The following discussion is closed. Please do not modify it. Subsequent comments should be made on the appropriate discussion page. No further edits should be made to this discussion.

Shall we trust administrators to decide on what to add in the Ongoing ticker? I don't feel good about this. I tried to have the Paris attacks discussed as "Ongoing", but the nomination was days, attracting people insufficiently, before the Paris attack was added as Ongoing. Not to say that the decision was bad or anything, but the cycle of posting and removing Metrojet Flight crash as "Ongoing" might prove that the issue needs attention. Wikipedia is neither a democracy nor bureaucracy, but I am not convinced that adding events without discussion would help improve Wikipedia, even when rules may be ignored. --George Ho (talk) 00:20, 24 November 2015 (UTC)

If you wish to upbraid me for adding the Paris attacks item to Ongoing, feel free to ping me. I paid attention to the discussion you mention, and concluded consensus was in favour of adding it to Ongoing. If I acted in error, any admin could easily remove it, or a topic could be opened at ITN-C -- and discussion is currently ongoing there as to whether it wants switching for something else, but there isn't IMO consensus yet as to a target. How is this process broken? Espresso Addict (talk) 01:53, 24 November 2015 (UTC)
If you feel that an item has been added inappropriately, start a discussion to remove it, and if there is a consensus it will be removed. If you feel the need to add an item to ongoing, start a discussion if there is consensus it will be added. I'm at a loss to explain it to you any other way. --Jayron32 01:57, 24 November 2015 (UTC)
I see absolutely no issue whatsoever with what's happened.

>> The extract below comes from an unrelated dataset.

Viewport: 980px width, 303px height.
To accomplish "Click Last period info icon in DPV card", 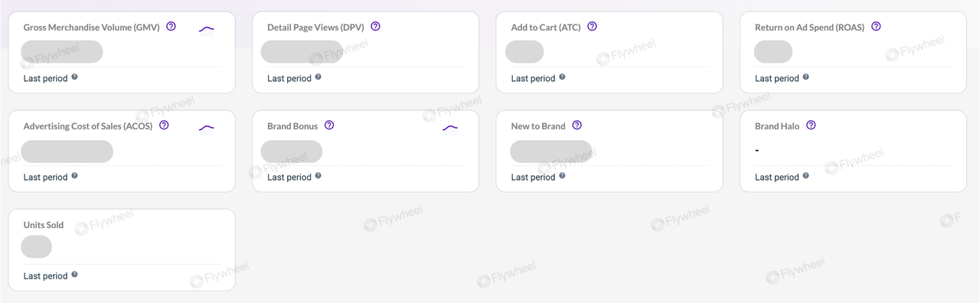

As Jayron says, if you think something should be pulled or has been added erroneously, make an error report or request it be pulled at ITNC. The Rambling Man (talk) 09:19, 24 November 2015 (UTC)
"Shall we trust administrators to decide on what to add in the Ongoing ticker?" Yes, because the existing instructions at Wikipedia:In the news/Administrator instructions are clear and sufficient for these purposes: An accepted blurb may be transferred to the Ongoing section if small, incremental updates are still appearing in notable news agencies, and if regular constructive editing is continuing on the relevant article(s). That's enough. We don't need to add and only if there's a pre-formed consensus at WP:ITNC, because that's not how Wikipedia ought to work. If someone disagrees with a decision then bring it to ITNC for discussion If this means that there's a delay before a decision to (not) add something to ongoing is overturned, that's not the end of the world. But the alternative is pointless threads like this one on Metrojet Flight 9268. The discussion was premature, pointless and doomed to fail. Premature, because no administrator had yet made a decision that needed challenging; pointless, because the nominator did not advocate a view, just wanted to start a discussion for the sake of having a discussion; and doomed to fail, because the article was not being updated and the news cycle had moved on. This is my longer way of saying "per Jayron." BencherliteTalk 17:47, 24 November 2015 (UTC)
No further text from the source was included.